INPUT RECORDS:
◆ ◆ ◆ ◆ ◆ ◆ ◆
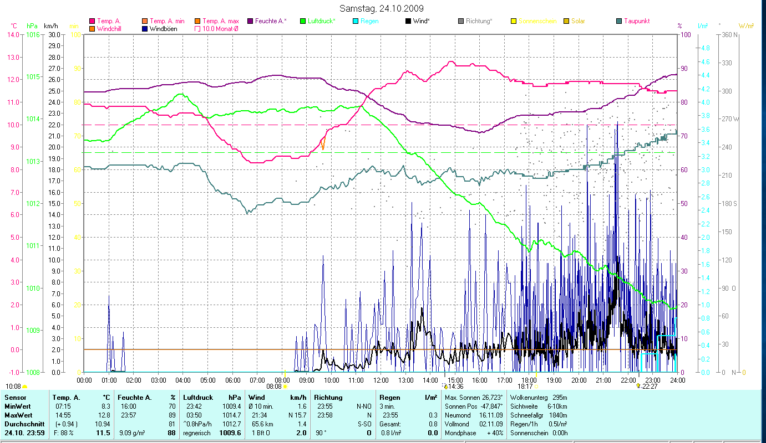Click the Windböen blue legend square
The height and width of the screenshot is (443, 766).
pyautogui.click(x=145, y=29)
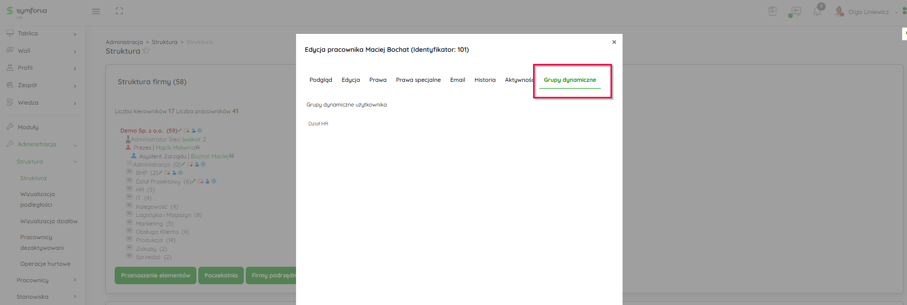The image size is (907, 305).
Task: Click the Poczekalnia button
Action: click(x=221, y=275)
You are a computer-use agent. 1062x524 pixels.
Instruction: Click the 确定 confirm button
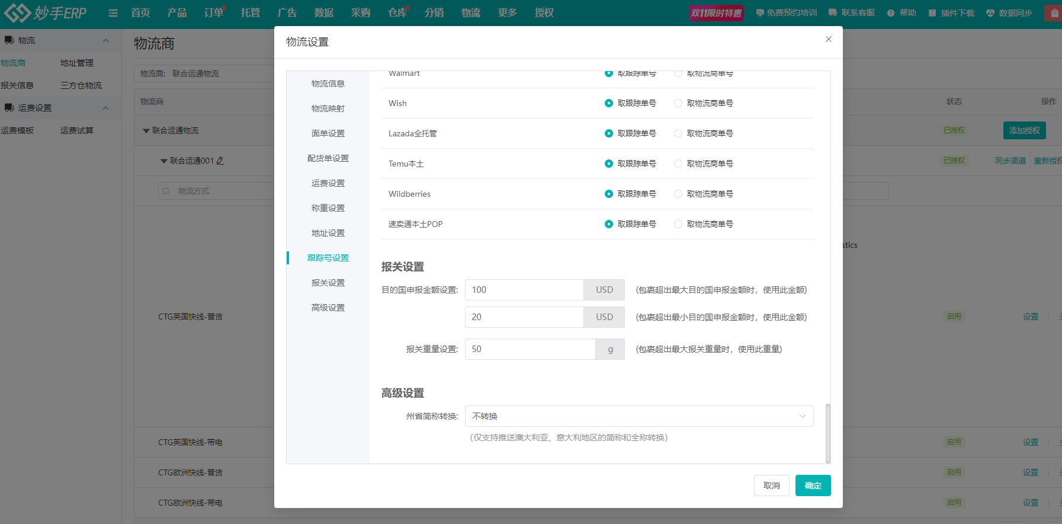point(813,485)
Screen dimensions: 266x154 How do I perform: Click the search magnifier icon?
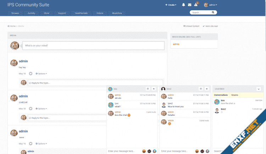pyautogui.click(x=213, y=12)
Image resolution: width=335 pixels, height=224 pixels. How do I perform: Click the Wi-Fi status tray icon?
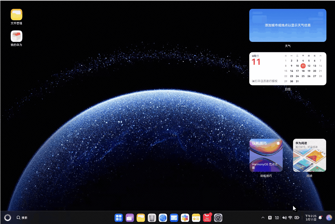click(x=290, y=218)
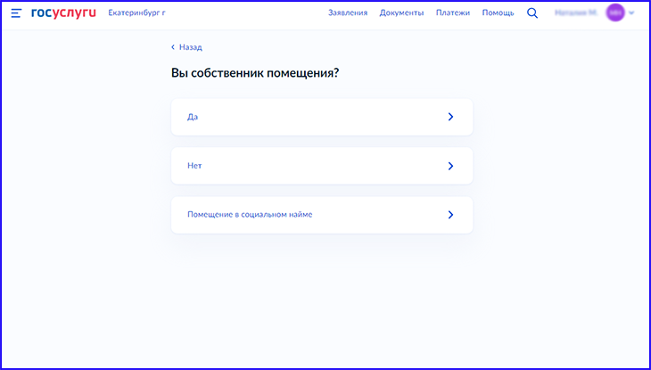Click the purple user avatar
The height and width of the screenshot is (370, 651).
point(615,13)
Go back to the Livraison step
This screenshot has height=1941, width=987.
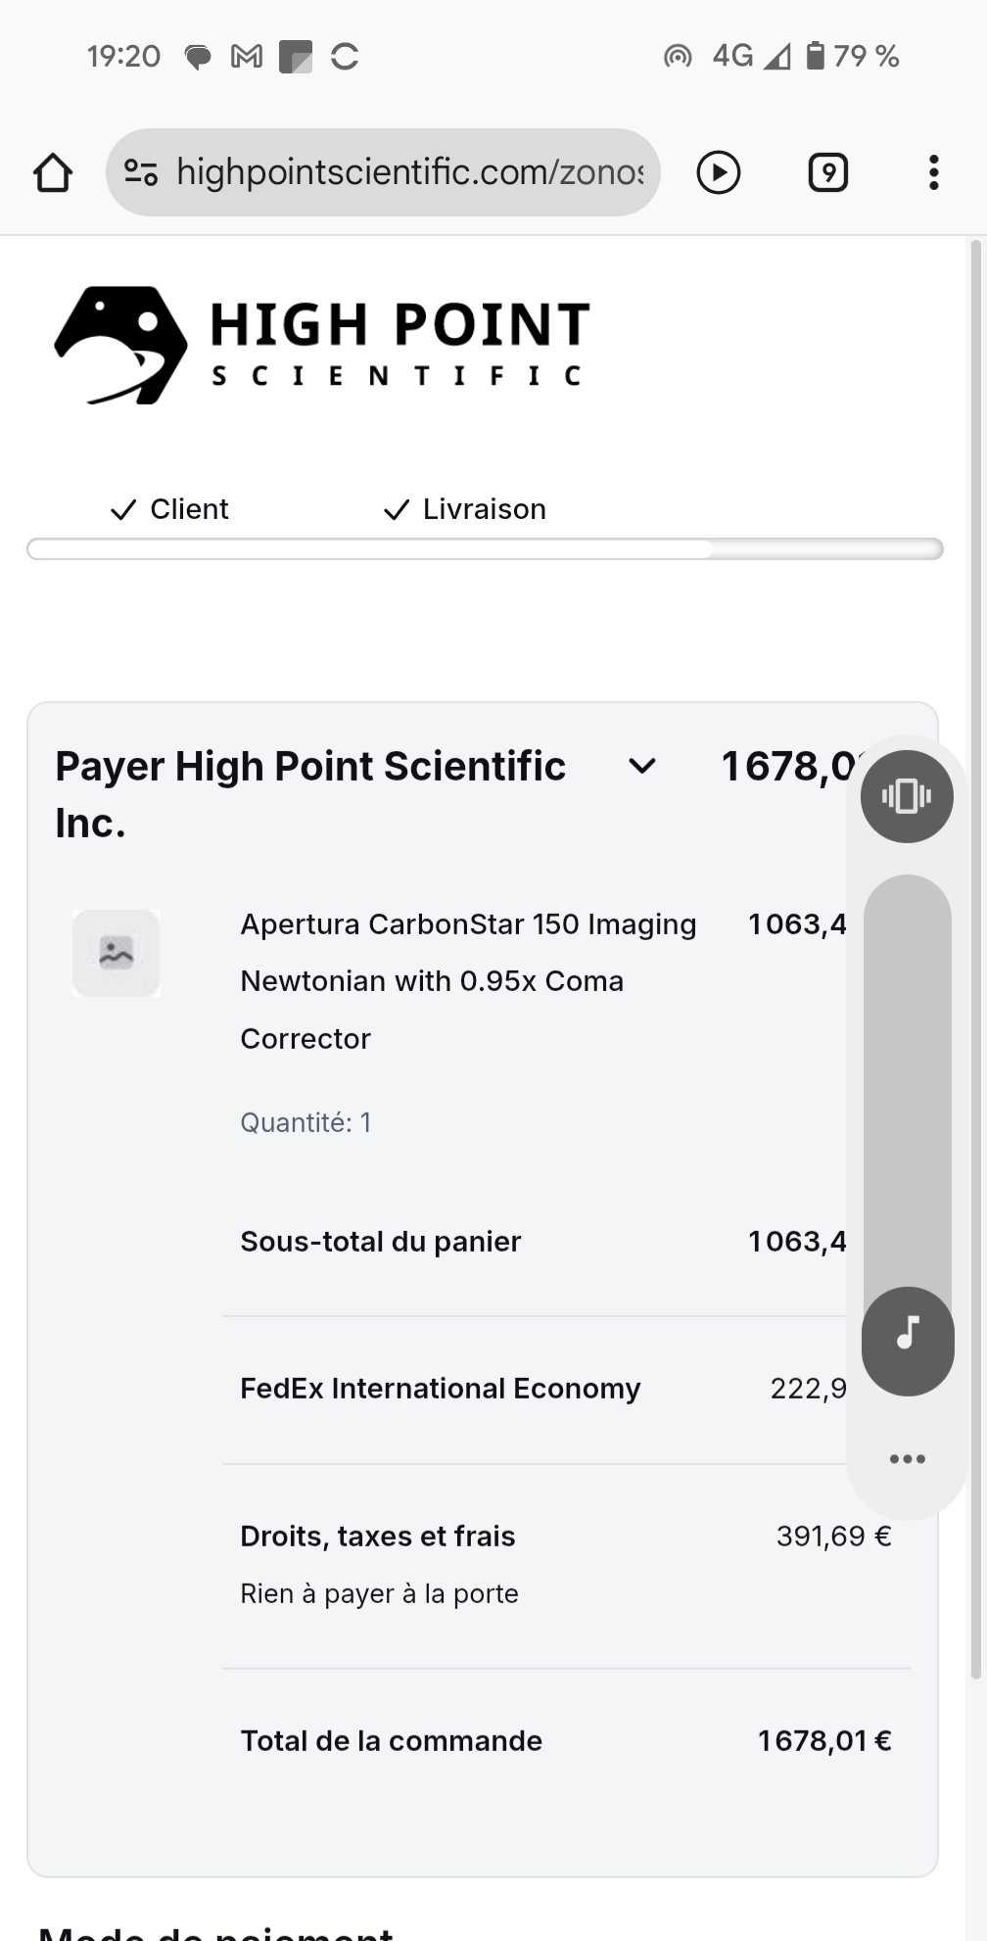point(465,509)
◆ ◆ ◆ ◆ ◆ ◆ ◆
REQUIRED WORK: Make an exact copy of the lines from the one holding "You are a computer-use" through the end of the material, both ends included, and keep the pictures out of it.

WRITTEN SOLUTION:
You are a computer-use agent. 1062x524 pixels.
Instruction: Click the 确定 confirm button
point(813,485)
Screen dimensions: 266x154 How do I perform: Click the search magnifier icon?
pyautogui.click(x=213, y=12)
Image resolution: width=335 pixels, height=224 pixels. How do I perform: Click the Wi-Fi status tray icon?
click(x=290, y=218)
Click the purple user avatar
The height and width of the screenshot is (370, 651).
point(615,13)
Go back to the Livraison step
This screenshot has height=1941, width=987.
point(465,509)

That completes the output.